In the records below, begin at the line containing "Where should I click to: Select the #F1F6FF" and end at the line containing "Task: Open the ES 06-25 instrument dropdown"; quote every line in that span exactly, including both boundary lines, and no others.

··· Records for this exercise ···

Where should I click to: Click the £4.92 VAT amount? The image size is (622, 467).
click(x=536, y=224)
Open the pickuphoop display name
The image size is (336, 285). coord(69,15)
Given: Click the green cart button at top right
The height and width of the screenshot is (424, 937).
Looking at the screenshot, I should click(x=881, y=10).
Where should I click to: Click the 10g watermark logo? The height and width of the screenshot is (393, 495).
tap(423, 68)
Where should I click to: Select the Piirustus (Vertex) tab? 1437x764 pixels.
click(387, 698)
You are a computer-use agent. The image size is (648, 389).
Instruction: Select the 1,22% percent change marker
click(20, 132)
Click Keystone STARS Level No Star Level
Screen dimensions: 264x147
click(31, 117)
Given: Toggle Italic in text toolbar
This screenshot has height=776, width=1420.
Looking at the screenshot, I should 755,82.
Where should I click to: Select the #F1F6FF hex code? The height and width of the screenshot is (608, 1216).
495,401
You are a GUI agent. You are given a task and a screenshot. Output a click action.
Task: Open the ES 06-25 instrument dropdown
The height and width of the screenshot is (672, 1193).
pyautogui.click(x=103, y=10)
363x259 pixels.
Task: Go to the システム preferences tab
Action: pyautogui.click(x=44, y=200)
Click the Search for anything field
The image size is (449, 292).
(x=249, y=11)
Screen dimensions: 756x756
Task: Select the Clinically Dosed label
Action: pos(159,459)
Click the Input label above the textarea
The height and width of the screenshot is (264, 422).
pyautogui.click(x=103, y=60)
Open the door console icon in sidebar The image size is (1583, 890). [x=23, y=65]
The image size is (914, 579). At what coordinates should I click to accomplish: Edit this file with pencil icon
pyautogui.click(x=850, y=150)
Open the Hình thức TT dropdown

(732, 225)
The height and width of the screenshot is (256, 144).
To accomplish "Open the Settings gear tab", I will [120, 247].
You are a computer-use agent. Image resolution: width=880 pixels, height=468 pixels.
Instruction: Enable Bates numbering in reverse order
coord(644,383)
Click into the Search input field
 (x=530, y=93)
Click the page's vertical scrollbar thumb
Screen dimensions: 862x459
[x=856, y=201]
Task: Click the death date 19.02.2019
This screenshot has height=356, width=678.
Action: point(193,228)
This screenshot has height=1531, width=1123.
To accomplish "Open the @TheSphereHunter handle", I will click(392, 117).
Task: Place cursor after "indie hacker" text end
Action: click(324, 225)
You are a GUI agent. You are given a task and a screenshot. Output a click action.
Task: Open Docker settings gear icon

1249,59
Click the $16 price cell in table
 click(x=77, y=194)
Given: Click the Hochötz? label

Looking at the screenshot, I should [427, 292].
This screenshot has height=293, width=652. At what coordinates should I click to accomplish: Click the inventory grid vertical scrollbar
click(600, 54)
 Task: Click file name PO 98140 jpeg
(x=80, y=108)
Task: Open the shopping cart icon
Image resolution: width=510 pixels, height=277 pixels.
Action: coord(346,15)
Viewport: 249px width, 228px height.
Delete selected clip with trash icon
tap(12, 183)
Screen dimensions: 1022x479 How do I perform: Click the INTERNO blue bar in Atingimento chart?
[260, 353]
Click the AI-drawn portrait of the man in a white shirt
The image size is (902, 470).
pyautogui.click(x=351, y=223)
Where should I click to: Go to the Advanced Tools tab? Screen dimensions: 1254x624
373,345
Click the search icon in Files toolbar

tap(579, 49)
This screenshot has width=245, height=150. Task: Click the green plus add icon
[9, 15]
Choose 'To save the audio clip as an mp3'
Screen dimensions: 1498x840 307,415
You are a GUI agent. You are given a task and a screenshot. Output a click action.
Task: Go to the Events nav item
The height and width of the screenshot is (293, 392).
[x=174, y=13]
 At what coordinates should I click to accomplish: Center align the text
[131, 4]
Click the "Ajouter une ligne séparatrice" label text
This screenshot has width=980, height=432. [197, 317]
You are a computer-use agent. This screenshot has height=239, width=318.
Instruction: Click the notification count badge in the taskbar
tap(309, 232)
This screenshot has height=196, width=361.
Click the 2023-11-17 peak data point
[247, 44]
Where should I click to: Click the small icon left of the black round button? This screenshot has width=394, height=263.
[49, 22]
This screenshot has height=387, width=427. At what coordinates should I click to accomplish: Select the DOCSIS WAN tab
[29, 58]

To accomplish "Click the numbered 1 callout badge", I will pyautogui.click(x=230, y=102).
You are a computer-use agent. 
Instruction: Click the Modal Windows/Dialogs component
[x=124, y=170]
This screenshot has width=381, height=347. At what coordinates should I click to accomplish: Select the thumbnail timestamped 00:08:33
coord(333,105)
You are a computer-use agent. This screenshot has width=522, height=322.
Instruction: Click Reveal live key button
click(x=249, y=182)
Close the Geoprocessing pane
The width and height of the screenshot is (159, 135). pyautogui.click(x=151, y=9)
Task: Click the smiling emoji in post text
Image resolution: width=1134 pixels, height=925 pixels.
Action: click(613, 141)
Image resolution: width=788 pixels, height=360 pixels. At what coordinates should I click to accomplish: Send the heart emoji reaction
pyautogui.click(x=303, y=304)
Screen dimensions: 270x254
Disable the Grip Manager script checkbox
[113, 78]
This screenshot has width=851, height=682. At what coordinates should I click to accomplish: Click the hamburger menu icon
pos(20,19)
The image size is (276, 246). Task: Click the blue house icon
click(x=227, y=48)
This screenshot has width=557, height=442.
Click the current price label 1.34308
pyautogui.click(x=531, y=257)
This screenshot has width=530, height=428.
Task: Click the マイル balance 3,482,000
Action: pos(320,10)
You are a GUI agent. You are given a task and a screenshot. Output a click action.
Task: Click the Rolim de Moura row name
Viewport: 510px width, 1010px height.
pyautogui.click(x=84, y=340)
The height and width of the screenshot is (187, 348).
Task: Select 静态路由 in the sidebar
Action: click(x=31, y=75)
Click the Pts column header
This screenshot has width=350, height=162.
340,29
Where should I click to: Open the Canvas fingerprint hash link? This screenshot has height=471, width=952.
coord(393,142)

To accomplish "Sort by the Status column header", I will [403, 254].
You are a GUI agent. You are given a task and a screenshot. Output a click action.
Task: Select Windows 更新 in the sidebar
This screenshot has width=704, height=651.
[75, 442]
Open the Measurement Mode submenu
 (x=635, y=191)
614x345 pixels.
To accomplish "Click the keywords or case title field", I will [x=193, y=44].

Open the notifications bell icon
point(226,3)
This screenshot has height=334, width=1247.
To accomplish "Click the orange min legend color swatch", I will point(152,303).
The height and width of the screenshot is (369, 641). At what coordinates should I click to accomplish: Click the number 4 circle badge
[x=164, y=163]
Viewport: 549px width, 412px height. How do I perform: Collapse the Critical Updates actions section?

···

Answer:
Where should I click to: Select the #F1F6FF hex code? The height and width of the screenshot is (608, 1216).
495,401
You are a GUI agent. You are given a task and a screenshot. Output a click action.
Task: Open the ES 06-25 instrument dropdown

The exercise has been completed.